### Aim of the task
Answer with a number only: how many lines of the entries below contain the word "plus"?
---
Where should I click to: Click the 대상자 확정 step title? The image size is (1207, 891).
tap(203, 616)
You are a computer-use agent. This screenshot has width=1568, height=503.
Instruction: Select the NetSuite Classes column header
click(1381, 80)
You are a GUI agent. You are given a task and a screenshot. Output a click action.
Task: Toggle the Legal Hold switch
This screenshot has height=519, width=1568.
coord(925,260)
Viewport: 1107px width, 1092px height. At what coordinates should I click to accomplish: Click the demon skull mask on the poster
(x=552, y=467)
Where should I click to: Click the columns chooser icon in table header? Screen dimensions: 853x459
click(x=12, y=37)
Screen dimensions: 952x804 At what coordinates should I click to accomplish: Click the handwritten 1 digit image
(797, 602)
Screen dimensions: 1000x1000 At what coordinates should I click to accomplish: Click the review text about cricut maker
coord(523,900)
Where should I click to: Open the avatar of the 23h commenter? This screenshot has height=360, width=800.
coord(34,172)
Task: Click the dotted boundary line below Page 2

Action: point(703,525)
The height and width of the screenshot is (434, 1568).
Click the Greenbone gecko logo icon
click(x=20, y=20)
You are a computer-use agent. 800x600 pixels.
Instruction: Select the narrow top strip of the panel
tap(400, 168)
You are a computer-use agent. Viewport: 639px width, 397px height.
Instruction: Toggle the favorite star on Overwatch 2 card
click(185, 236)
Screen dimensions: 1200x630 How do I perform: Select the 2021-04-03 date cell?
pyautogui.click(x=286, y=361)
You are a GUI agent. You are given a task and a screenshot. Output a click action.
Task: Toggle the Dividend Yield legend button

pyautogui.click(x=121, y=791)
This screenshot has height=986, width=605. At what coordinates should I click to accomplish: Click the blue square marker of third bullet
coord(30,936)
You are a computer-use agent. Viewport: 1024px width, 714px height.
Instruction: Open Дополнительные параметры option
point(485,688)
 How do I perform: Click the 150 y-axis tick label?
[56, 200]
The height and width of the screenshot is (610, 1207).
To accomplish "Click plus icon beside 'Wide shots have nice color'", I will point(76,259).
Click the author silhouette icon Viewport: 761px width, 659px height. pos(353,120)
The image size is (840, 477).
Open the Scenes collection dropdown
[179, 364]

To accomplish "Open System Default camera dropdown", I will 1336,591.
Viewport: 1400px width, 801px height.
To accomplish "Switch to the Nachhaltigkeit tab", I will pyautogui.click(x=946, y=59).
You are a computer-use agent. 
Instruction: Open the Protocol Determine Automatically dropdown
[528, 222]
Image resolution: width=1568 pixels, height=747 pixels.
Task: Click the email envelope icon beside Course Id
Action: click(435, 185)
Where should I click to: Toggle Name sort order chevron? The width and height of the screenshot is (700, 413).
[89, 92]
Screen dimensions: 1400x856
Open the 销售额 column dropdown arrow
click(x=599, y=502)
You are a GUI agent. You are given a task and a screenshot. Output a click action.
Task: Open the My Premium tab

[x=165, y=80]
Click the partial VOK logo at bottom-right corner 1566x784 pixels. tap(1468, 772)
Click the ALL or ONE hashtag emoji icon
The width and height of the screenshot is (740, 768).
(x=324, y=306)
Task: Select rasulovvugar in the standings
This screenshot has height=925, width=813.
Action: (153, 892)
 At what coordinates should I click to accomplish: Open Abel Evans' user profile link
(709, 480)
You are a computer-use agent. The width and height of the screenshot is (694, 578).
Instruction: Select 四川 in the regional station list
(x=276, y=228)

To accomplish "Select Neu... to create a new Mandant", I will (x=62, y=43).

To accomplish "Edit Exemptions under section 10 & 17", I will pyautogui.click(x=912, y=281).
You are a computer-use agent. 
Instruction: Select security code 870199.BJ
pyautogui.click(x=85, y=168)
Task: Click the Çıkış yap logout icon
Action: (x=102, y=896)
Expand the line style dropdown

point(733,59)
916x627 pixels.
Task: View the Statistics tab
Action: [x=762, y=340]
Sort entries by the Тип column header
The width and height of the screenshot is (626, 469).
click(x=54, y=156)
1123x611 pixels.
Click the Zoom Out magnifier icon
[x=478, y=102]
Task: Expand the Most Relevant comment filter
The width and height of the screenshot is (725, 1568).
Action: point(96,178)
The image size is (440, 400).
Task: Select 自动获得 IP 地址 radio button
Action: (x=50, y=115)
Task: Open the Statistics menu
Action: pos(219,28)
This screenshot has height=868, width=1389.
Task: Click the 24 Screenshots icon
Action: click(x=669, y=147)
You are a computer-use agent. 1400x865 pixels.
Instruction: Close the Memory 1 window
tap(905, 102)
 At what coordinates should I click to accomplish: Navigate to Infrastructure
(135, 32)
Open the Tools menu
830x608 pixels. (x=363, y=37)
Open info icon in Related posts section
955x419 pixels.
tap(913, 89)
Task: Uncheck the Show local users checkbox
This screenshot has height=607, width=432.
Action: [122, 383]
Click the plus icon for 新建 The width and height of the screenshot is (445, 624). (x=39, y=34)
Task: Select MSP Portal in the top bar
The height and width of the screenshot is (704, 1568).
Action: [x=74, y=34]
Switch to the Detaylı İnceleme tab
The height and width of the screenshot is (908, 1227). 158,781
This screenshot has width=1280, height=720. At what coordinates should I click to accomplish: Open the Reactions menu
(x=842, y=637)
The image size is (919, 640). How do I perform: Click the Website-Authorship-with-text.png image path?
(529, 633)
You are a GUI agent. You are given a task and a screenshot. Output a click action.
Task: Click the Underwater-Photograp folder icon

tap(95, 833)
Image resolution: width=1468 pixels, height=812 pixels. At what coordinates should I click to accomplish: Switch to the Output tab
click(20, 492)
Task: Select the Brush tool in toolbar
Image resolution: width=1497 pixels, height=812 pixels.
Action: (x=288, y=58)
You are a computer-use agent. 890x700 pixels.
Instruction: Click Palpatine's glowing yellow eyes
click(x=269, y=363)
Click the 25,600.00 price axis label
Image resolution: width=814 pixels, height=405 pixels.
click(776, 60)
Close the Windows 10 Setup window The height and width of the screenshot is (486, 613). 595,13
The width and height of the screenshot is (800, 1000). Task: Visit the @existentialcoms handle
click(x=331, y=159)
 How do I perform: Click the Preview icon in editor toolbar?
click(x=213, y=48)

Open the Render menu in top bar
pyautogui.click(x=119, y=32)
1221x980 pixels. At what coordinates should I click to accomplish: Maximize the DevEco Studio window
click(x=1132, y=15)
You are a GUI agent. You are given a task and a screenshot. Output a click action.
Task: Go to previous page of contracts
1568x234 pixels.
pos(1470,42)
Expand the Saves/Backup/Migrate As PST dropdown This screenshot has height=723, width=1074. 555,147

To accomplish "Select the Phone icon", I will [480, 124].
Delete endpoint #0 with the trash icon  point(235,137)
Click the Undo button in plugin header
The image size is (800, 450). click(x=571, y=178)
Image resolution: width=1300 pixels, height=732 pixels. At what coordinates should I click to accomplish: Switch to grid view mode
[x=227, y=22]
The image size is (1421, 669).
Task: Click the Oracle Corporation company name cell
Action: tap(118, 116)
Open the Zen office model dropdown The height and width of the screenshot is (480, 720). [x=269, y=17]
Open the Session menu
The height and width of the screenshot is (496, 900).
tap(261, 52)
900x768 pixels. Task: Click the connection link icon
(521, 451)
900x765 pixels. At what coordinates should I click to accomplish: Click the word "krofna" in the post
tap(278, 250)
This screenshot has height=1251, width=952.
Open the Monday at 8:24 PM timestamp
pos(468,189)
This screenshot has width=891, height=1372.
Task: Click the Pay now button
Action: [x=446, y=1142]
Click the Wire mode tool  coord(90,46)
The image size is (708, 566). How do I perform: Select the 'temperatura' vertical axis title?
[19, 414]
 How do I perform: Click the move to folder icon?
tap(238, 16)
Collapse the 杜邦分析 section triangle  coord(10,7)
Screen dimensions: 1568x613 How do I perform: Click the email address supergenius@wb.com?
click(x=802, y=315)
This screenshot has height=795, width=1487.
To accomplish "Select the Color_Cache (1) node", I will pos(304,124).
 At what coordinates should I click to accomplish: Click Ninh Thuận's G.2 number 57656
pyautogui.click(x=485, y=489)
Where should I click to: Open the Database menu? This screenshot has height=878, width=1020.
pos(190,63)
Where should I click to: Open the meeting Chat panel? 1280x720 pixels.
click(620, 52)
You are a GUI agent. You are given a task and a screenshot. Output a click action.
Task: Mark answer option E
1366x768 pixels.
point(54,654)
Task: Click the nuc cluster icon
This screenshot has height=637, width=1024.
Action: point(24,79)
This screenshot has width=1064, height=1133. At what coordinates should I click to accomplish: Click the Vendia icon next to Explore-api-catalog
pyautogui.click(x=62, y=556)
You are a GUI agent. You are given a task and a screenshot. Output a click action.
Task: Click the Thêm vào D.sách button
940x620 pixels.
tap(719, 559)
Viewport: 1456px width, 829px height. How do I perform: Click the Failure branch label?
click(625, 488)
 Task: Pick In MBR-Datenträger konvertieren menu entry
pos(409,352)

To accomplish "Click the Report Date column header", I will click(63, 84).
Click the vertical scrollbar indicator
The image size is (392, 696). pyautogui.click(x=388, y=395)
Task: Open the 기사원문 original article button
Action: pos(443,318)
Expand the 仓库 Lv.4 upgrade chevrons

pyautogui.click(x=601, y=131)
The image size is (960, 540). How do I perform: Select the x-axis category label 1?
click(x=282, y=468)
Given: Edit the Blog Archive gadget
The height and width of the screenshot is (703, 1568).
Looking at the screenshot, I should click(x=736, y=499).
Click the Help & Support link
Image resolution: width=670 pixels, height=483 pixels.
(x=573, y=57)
---
### Task output
2